Figure 5. Evidence that Ser⁹¹⁰/Ser⁹³⁵ phosphorylation is not mediated by autophosphorylation.

Endogenous LRRK2 was immunoprecipitated from Swiss 3T3 cells treated with DMSO, 30 μM H-1152 or 10 μM sunitinib for 2 h to induce dephosphorylation of Ser⁹¹⁰ and Ser⁹³⁵. Immunoprecipitates were washed multiple times with lysis buffer containing 0.5 M NaCl to remove inhibitor and were then incubated in kinase buffer containing 20 μM Nictide in the presence or absence of magnesium ATP (Mg:ATP) for 30 min. Following incubation, immunoprecipitates were centrifuged at 6000 g for 0.5 min and the supernatant was spotted on to P81 paper for measurement of LRRK2 kinase activity.

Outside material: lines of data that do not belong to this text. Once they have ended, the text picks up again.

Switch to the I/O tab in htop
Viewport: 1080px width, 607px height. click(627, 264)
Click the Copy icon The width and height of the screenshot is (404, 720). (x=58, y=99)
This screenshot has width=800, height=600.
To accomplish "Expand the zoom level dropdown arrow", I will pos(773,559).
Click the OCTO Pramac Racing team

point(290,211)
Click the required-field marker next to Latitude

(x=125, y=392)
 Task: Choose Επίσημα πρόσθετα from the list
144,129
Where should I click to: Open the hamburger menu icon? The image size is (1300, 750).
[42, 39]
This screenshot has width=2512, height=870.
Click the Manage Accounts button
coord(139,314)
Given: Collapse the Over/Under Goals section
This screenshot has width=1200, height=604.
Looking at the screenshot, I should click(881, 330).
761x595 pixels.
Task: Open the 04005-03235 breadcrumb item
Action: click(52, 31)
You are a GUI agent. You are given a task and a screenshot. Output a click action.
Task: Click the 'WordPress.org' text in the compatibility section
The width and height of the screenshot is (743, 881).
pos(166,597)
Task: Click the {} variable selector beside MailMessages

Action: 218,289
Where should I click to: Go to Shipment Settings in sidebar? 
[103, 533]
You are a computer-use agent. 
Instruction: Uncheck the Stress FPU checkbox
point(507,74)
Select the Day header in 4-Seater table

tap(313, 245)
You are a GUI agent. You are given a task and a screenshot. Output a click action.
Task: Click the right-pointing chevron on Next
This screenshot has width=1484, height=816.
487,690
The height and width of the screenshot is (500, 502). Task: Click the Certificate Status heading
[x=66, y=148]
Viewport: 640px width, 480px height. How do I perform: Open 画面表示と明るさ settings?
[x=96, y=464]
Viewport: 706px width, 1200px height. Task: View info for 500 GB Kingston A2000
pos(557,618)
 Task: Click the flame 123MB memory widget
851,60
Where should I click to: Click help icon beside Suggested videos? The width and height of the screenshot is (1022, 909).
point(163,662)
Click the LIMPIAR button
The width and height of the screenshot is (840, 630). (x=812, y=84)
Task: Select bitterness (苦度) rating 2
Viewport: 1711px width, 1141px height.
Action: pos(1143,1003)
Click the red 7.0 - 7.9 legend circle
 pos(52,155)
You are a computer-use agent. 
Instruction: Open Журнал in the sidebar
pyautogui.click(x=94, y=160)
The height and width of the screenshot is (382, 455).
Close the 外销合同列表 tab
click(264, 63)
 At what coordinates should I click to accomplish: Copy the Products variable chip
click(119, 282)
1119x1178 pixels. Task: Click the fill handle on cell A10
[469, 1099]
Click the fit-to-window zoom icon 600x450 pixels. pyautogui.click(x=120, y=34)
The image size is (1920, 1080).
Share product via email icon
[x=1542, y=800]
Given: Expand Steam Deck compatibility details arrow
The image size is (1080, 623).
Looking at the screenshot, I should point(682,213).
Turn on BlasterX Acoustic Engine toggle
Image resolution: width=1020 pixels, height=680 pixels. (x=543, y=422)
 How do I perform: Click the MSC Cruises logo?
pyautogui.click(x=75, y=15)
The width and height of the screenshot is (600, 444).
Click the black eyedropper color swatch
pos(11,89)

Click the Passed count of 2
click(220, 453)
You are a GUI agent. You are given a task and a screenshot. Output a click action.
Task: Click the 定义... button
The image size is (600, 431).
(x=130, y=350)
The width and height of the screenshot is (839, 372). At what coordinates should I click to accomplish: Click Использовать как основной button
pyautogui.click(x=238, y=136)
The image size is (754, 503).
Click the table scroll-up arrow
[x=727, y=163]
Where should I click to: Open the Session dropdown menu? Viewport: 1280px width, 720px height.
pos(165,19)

Sample buffer was added to the pelleted beads and LRRK2 Ser⁹¹⁰ and Ser⁹³⁵ phosphorylation was quantified following immunoblot analysis with the indicated antibodies. A membrane was also subjected to autoradiography to assess LRRK2 autophosphorylation (³²P). The minor effect that H-1152 had on LRRK2 kinase assay is not significant.